Speaking at the Society of Manufacturing Engineers’ 2012 Annual Conference, Don Majcher explained that the conditions are right for innovative aerospace suppliers to take on more business.
If there was one definitive theme to Don Majcher’s presentation at the Society of Manufacturing Engineers’ 2012 Annual Conference in Cleveland, it was that there are myriad opportunities in the aerospace industry for savvy suppliers.
“The aerospace industry is a growth industry,” declared Majcher, who is vice president, technology and innovation partnerships, for the Ohio Aerospace Institute. There’s certainly plenty of data to back that up. Aerospace manufacturers exported more in 2010 — $80.5 billion worth of products — than any other sector, according to the U.S. Department of Commerce.
And Boeing Co.,in its latest forecast, predicts that the current global fleet of commercial airplanes will double over the next two decades, to the tune of 34,000 new jets in a $4.5 trillion market.
In a “very supply chain-driven industry,” opportunities abound for aerospace suppliers, Majcher said, and not just in obvious areas such as engines, avionics, interior systems and parts for jumbo jets. They include:
- Simulation systems for training of pilots and air-traffic-control operators.
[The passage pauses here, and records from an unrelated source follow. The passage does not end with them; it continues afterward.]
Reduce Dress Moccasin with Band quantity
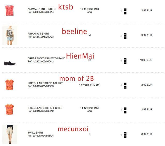This screenshot has width=165, height=146. 125,62
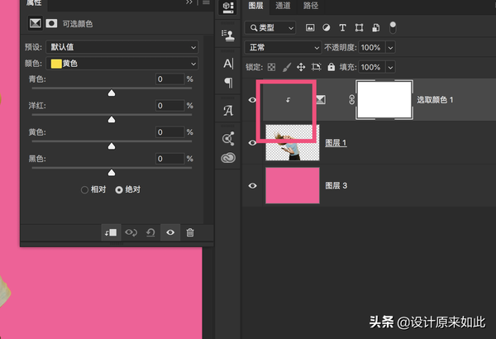Click the 青色 (Cyan) slider handle

tap(112, 93)
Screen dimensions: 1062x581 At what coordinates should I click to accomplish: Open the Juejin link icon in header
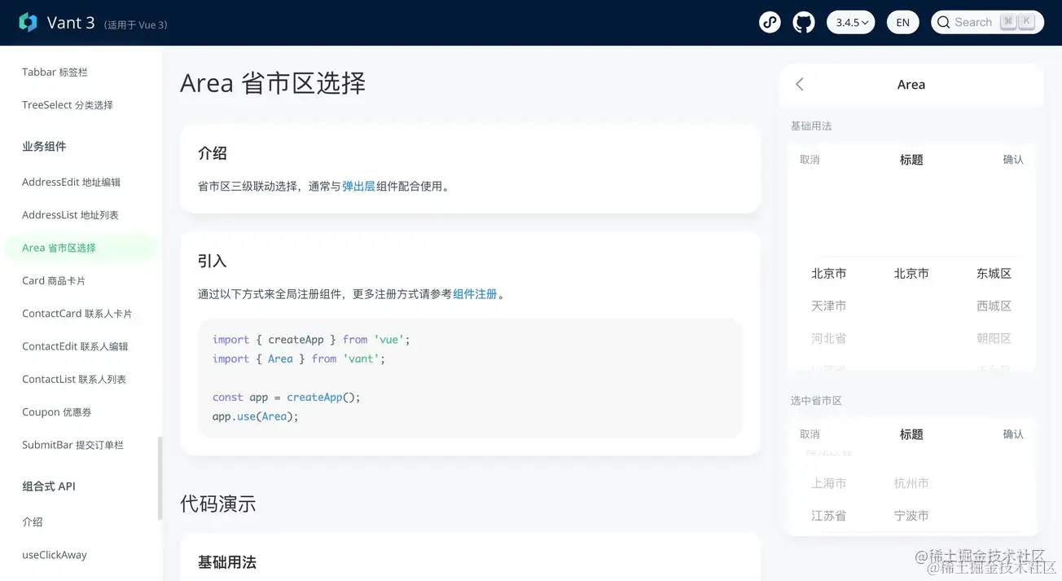770,22
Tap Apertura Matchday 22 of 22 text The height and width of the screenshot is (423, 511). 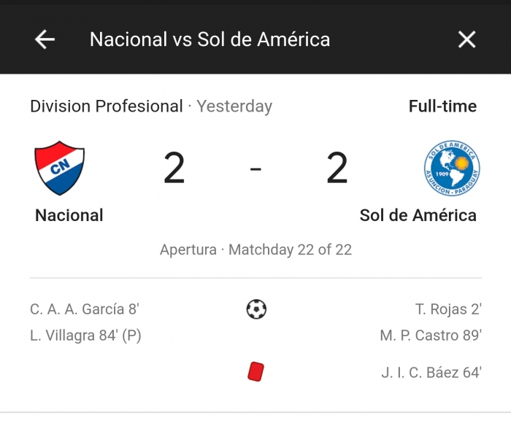coord(256,249)
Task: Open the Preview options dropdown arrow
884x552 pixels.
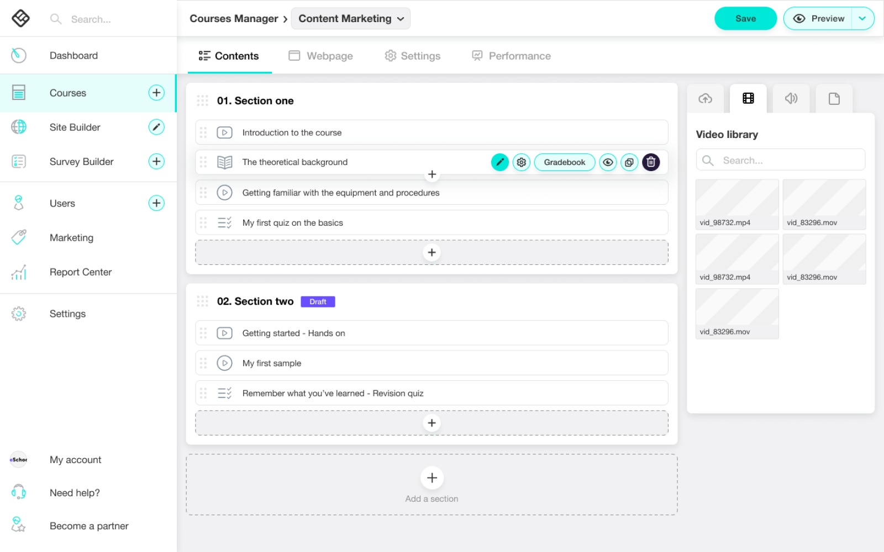Action: [x=862, y=19]
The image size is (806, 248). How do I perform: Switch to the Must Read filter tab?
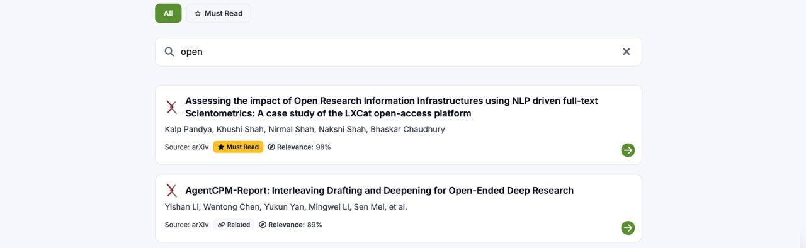coord(219,13)
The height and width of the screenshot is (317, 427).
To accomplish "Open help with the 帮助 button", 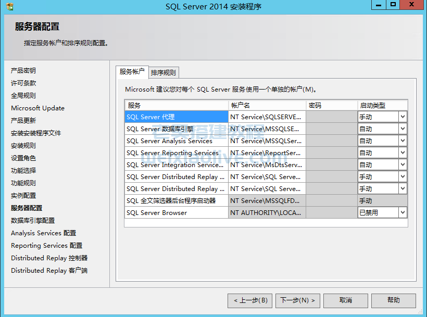I will (393, 300).
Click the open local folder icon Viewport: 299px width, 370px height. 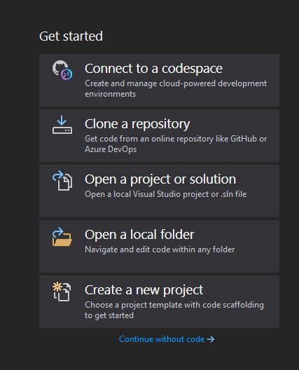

- Unmanned aerial vehicles, already a $2 billion segment of civil aerospace production (according to 2009 data).
- Next-generation space access (see SpaceX).
- Lightweight supersonic business jets.
- Green aviation — nonpetroleum-based aviation fuels and other advanced-energy sources.
- Maintenance, repair and overhaul.
Working in smaller suppliers’ favor is the fact that the Tier 1 suppliers “are getting out of manufacturing,” Majcher said. “They’re really becoming more the system integrators at the top,” he added. “They’re consolidating their supply sources, and they’re pushing [work] down to small businesses.
“They’re driving lean, they’re driving [cost] reductions, but innovative small businesses have the opportunity to take on more value, more product in the supply chain.” Majcher presented several examples of suppliers of various sizes that have leveraged product and process innovation to find their niches in the aerospace industry.
There’s Euclid, Ohio-based MesoCoat Inc., a venture-backed nanotechnology startup that calls itself “the new Duracell of the coating industry.”
MesoCoat has developed a process in which a high-intensity light source rapidly fuses protective cladding material on steel pipes and tubes, plates, sheets and bars. The company says its CermaClad process is 20% cheaper and up to 100 times faster than other methods used to clad metal surfaces, and it produces a true metallurgical bond.
“They’re bringing something new to the marketplace that’s going to work better than what’s in the market,” Majcher said.
He also pointed to Meggitt PLC, a U.K.-based manufacturer of “extreme-environment components and smart subsystems for aerospace, defense and energy markets,” according to its website. The company recently won a contract to provide fire-protection systems for the Airbus A320 NEO.
Majcher noted that the firm has invested in chemical vapor deposition carbon manufacturing technology, and is reaping the rewards.
“They’re able to make wheels and brakes and other materials through this technology,” Majcher said. “They’ve built their whole production around this, whether it’s the molding, the intermediate machining, the final machining, the furnace processing, carbonized cloth manufacturing or final product.
“So they’ve taken a view of, how can I build around that capability to stay ahead of the curve?”
Another example is Innovative Developments LLC, a Chesterland, Ohio-based startup that has developed the Mycestro, a wearable hands-free human interface that enables users to control various computer programs. Majcher noted that the Mycestro has garnered attention from a major defense contractor, which sees the potential to use the device as a controller for unmanned aerial vehicles.